Neuquén > El reordenamiento de Pulmarí busca corregir y remediar las situaciones irregulares que se denunciaron el año pasado por venta ilegal de esas tierras y proyectar una aldea de montaña planificada en el lote 100, donde está Moquehue.
Ayer se presentó el informe de avance del ordenamiento de ese sector, de 500 hectáreas, que contará con una segunda fase que se entregará en octubre para tener un informe final y una propuesta formal en noviembre. Eso se plasmará en un proyecto de ley.
Así lo explicó el ministro de Desarrollo Territorial, Leandro Bertoya, quien escuchó el estudio que hizo el Colegio de Arquitectos junto al Consejo Federal de Inversiones sobre el lote 100 de la Corporación Interestadual Pulmarí (CIP).
Cuando se apruebe esa ley de ordenamiento territorial, el ministerio modificará el reglamento jurídico de concesión, compatible con el de la CIP, que abarque nuevos criterios para la explotación productiva del área y para la instalación de nuevos habitantes en la zona.
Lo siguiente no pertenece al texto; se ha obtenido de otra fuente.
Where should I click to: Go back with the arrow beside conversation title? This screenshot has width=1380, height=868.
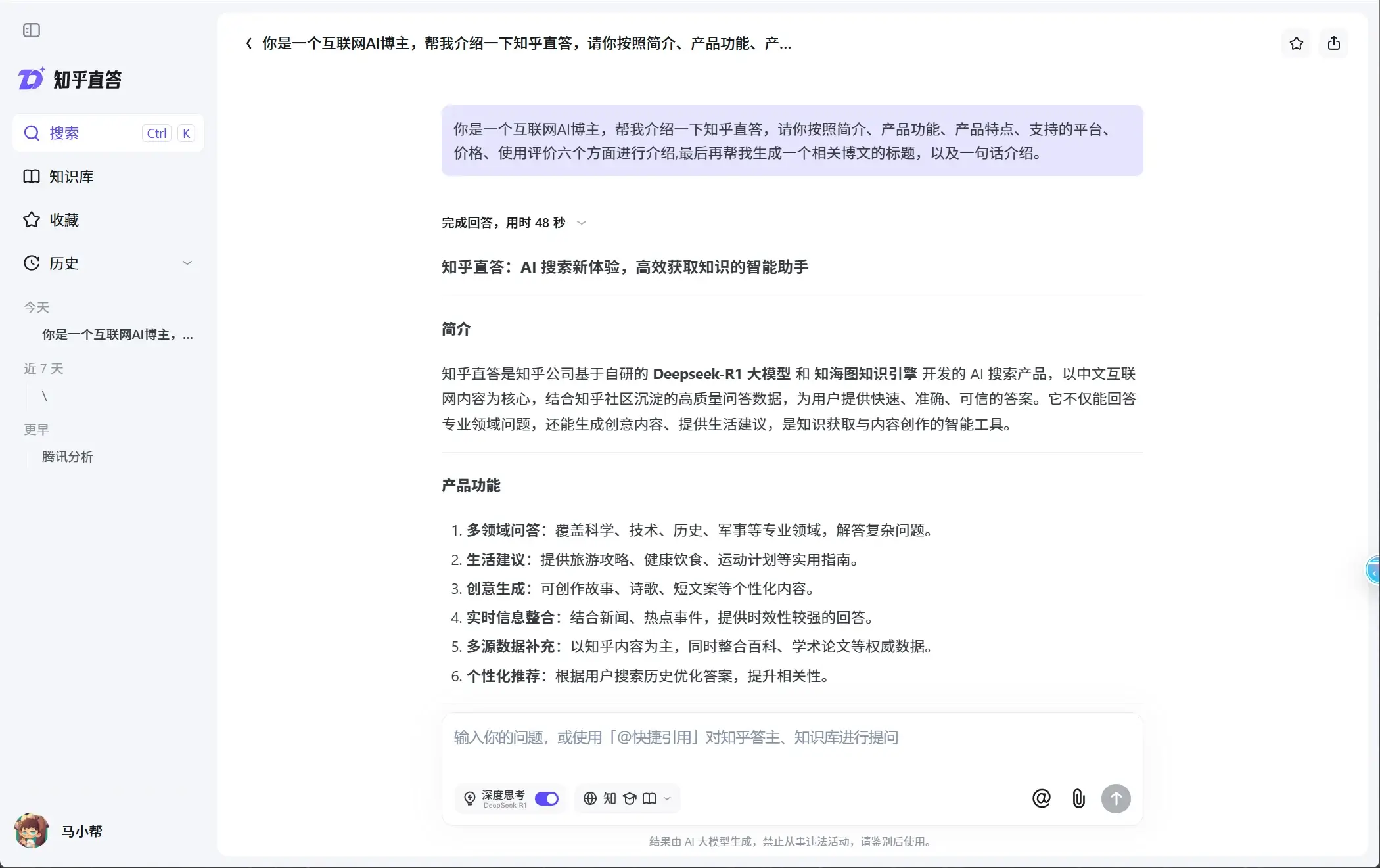coord(249,43)
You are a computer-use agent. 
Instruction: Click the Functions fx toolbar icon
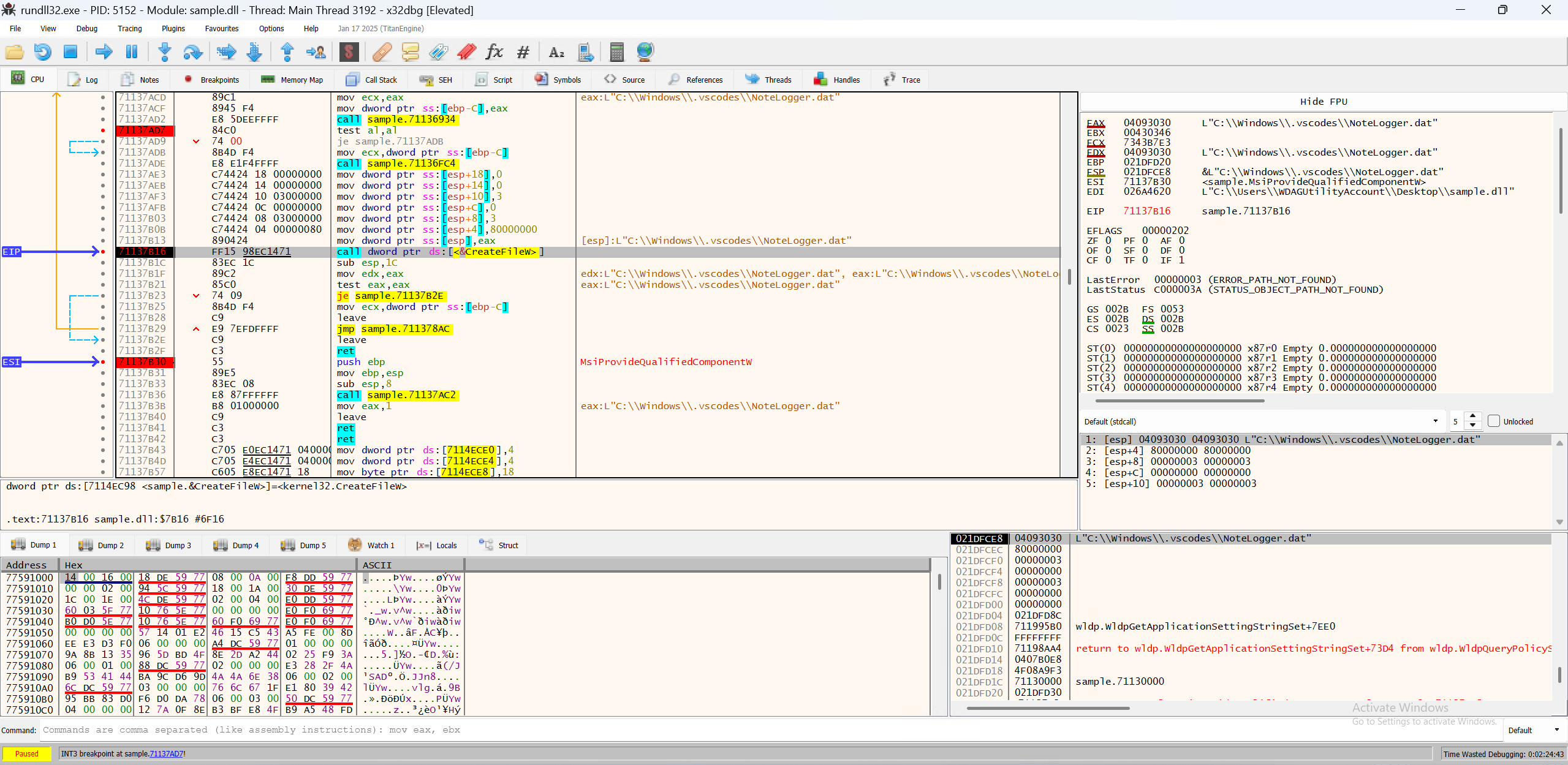tap(494, 52)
La forma en la que se realizará será a través de un llamado a licitación y concurso de proyectos para los nuevos loteos que se realizarán.
Pablo Beitía, del Colegio de Arquitectos, señaló que Moquehue hoy "no está preparada para recibir todo el afluente de gente en la temporada" y que hay un "auge de presión inmobiliaria" sobre la zona. Esas fueron las razones principales para realizar un relevamiento del territorio, de los caminos, de la cuenca hídrica, del suelo para poder determinar cuáles son las potencialidades del sector y cómo se puede desarrollar de forma óptima. La idea madre es urbanizar pensando en el paisaje, hacer unidades territoriales paisajistas.
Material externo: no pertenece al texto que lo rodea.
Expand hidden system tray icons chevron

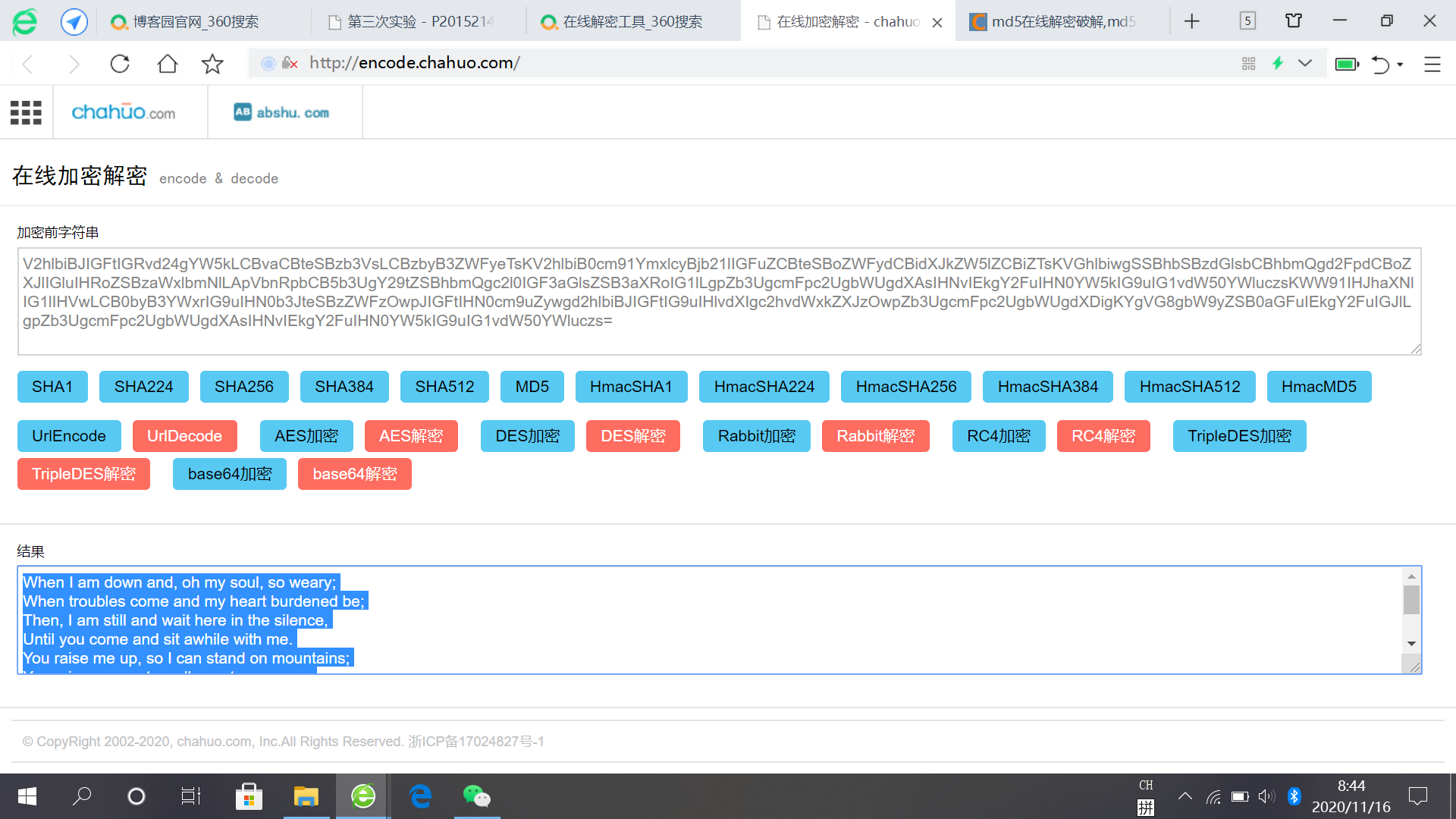(x=1185, y=796)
"Hay un triple conflicto a superar: una ocupación territorial descontrolada, un problema ambiental muy serio y un desajuste jurídico por la ocupación no autorizada de terrenos de la CIP", agregó Beitía.
Hay 200 pobladores residentes. El arquitecto señaló que se puede triplicar la cantidad de habitantes en la zona si se hace una buena inversión ambiental. Para esto, se separaron tres zonas del lote 100: el sector del perilago, el de la ladera de la montaña y el del valle. Todos son urbanizables si se respeta la topografía de cada uno. La zona del valle, sobre la Ruta Provincial Nº 11 es la que más construcción puede resistir.
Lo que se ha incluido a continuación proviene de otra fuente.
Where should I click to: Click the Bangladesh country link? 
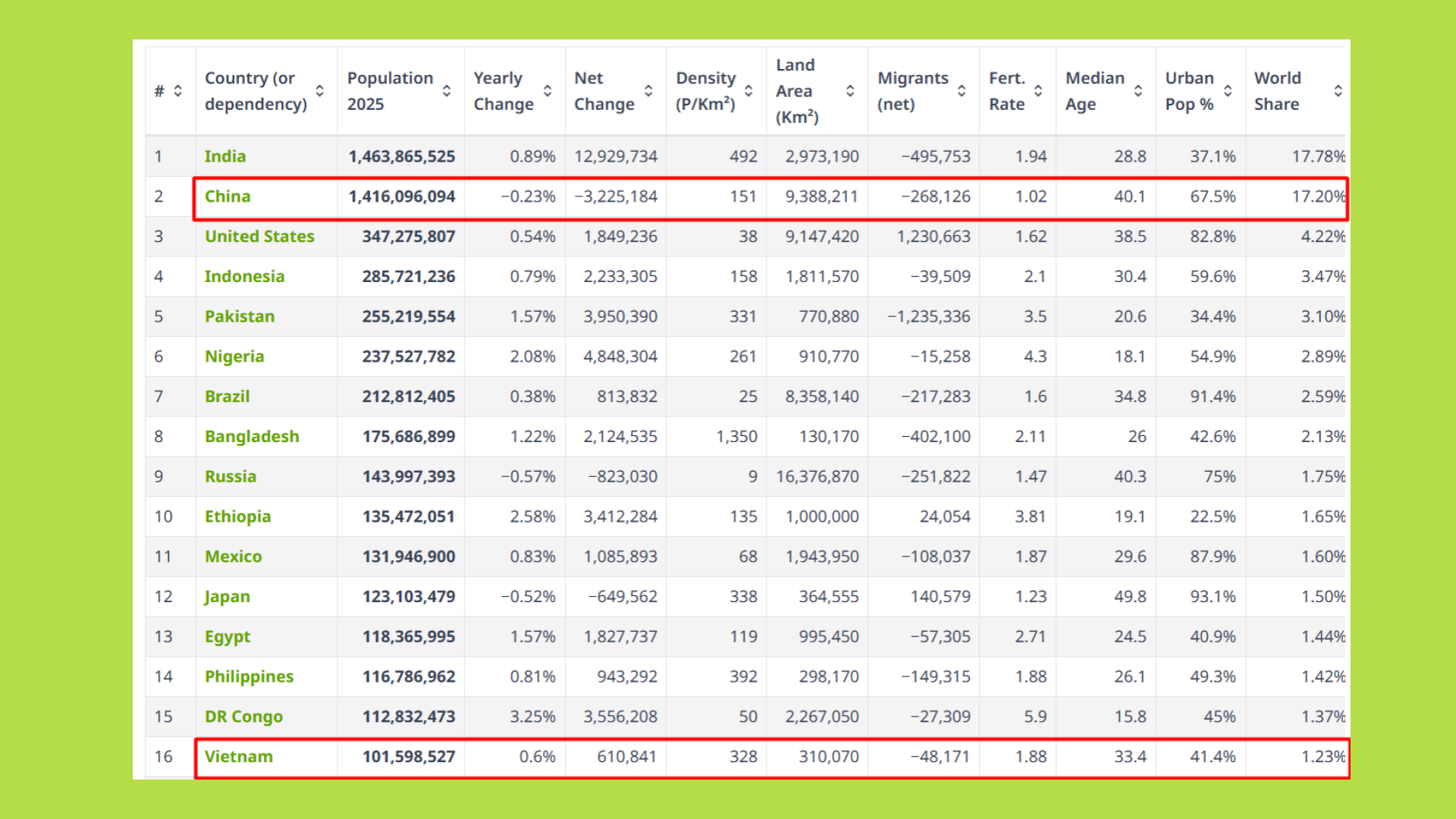(x=252, y=437)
El reordenamiento sólo significa un mayor control sobre el territorio que le pertenece a la CIP pero que está concesionado a la Provincia y lo administra el Ministerio de Desarrollo Territorial. "Nadie va a ser propietario de esas tierras, son sólo tenencias precarias", repitió Bertoya.
Enrique Schaljo, miembro del directorio de la CIP por Corfone, aclaró que, aquellos que ya están instalados en la zona por haber adquirido las tierras de manera ilegal "no están salvados".
"Hay una brecha para reubicarlos pero en virtud del reglamento de concesión que tiene la CIP incorporado. A los efectos de un ordenamiento, todos tienen que cumplir en igualdad de condiciones esa ley de concesiones para cerrar las especulaciones por la posesión de las tierras", agregó Schaljo.
Bertoya manifestó que se buscará "distinguir entre la actitud pionera y el especulador que alambró".